▶ Tarefa 1
Responda às perguntas abaixo com base no texto de leitura:
(a) Com qual sitcom Lucille Ball e Desi Arnaz conquistaram a fama?
(b) Quais duas séries aparecem entre parênteses como exemplos do trabalho de Aaron Sorkin como roteirista?
(c) Em que ano o texto situa o filme Os 7 de Chicago?
▶ Tarefa 2
Transcreva o trecho do texto de leitura que vai de "Lucille Ball e" até "estabilidade do casal.".

▶ Texto de leitura
_ _ _ _ _

Lucille Ball e Desi Arnaz se casaram nos anos 1940. Os dois eram atores de pouco sucesso até conquistarem a fama com a sitcom I Love Lucy, número 1 de audiência nos Estados Unidos. No entanto, rumores indicando que Lucille seria comunista e as suspeitas de infidelidade do marido ameaçam a estabilidade do casal.

Crítica

Desde que escreveu o roteiro de algumas das séries norte-americanas mais prestigiosas das últimas décadas (West Wing, The Newsroom), Aaron Sorkin se tornou conhecido por um traço específico: o prazer pelos diálogos ferozes. Seus personagens constituem metralhadoras de insultos. Eles falam sem respirar, em frases longuíssimas, enquanto caminham por corredores, de uma sala de reunião à seguinte. Não demorou até a indústria apostar que o escritor seria um bom diretor, oferecendo-lhe o comando de longas-metragens onde poderia imprimir o estilo nervoso propício a deixar seus atores brilharem — em processo análogo àquele de outros roteiristas-autores, como Charlie Kaufman. Em seus próprios filmes, Sorkin segue executando aquilo que se espera dele, e para o qual foi contratado: extensos debates verbais ininterruptos entre as altas esferas do poder, sejam elas ilegais (A Grande Jogada, 2017), constitucionais (Os 7 de Chicago, 2020) ou midiáticas (Apresentando os Ricardos, 2021). Ao invés de um grande roteirista, seria adequado considerá-lo um grande dialoguista, figura da tradição hollywoodiana que desapareceu dos estúdios há décadas. Talvez ainda caiba uma precisão: ele seria, em primeiro lugar, um artista dotado de um estilo particular na elaboração dos diálogos, ao invés de um dialoguista exemplar.

_ _ _ _ _

▶ Linhas listadas
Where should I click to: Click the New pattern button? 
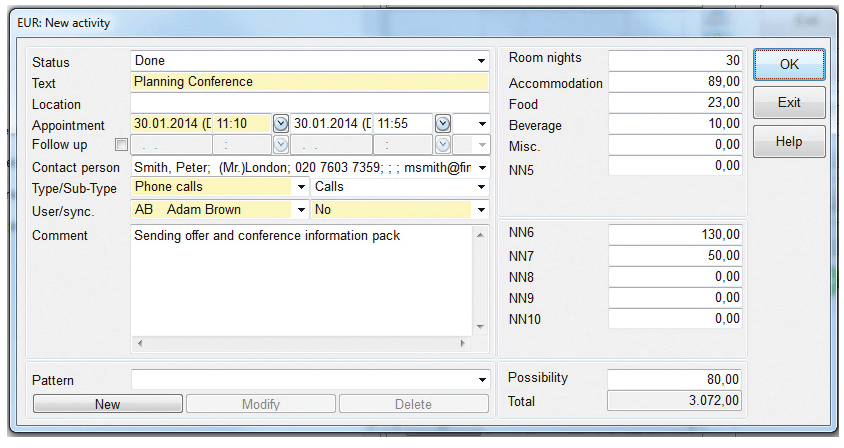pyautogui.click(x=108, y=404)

_ _ _ _ _

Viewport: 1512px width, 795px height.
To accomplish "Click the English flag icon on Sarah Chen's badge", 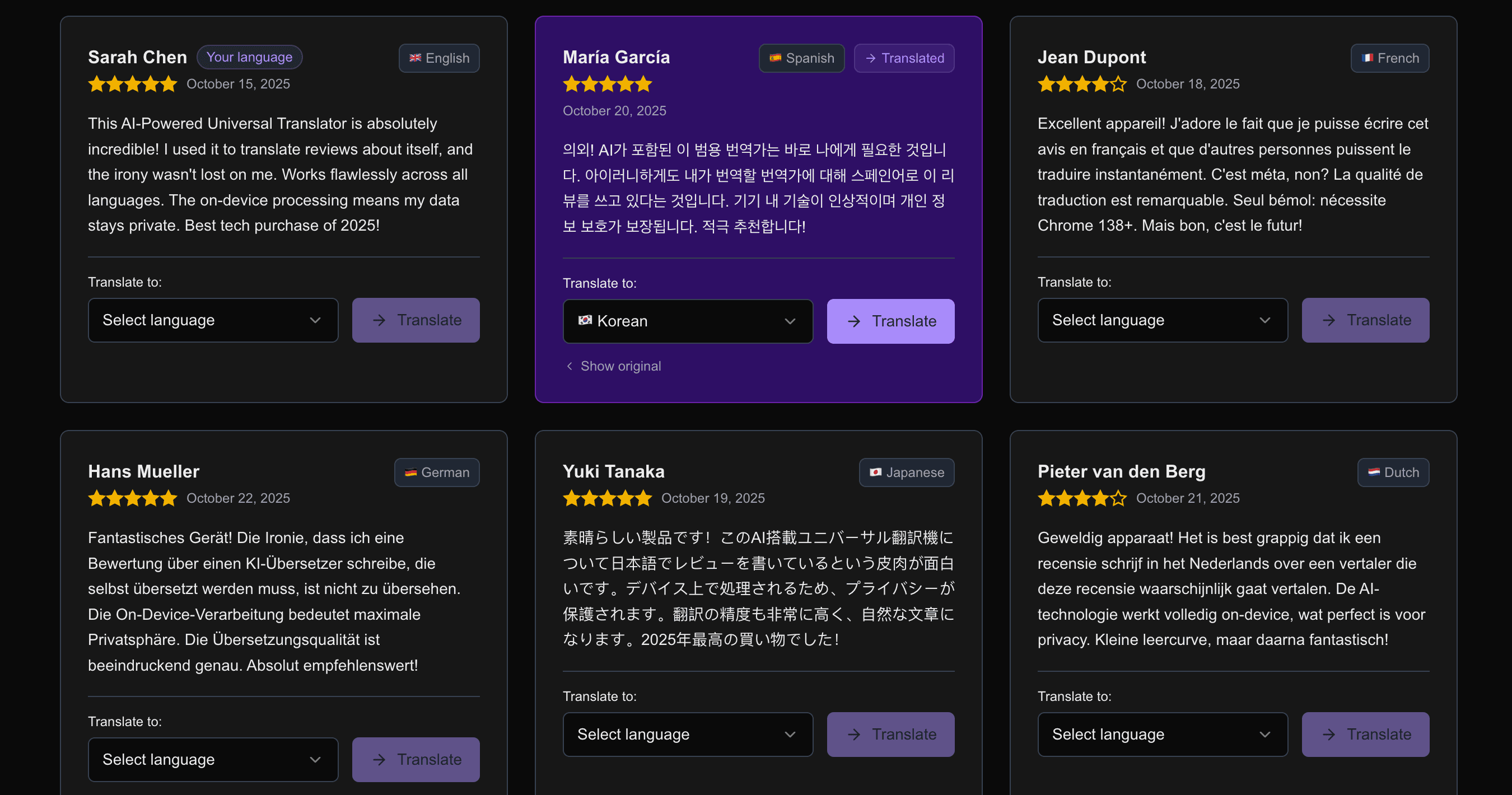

_ _ _ _ _

▶ Resposta escrita 1
(a) Eles conquistaram a fama com a sitcom I Love Lucy.
(b) As séries são West Wing e The Newsroom.
(c) O texto situa o filme em 2020.

▶ Resposta escrita 2
Lucille Ball e Desi Arnaz se casaram nos anos 1940. Os dois eram atores de pouco sucesso até conquistarem a fama com a sitcom I Love Lucy, número 1 de audiência nos Estados Unidos. No entanto, rumores indicando que Lucille seria comunista e as suspeitas de infidelidade do marido ameaçam a estabilidade do casal.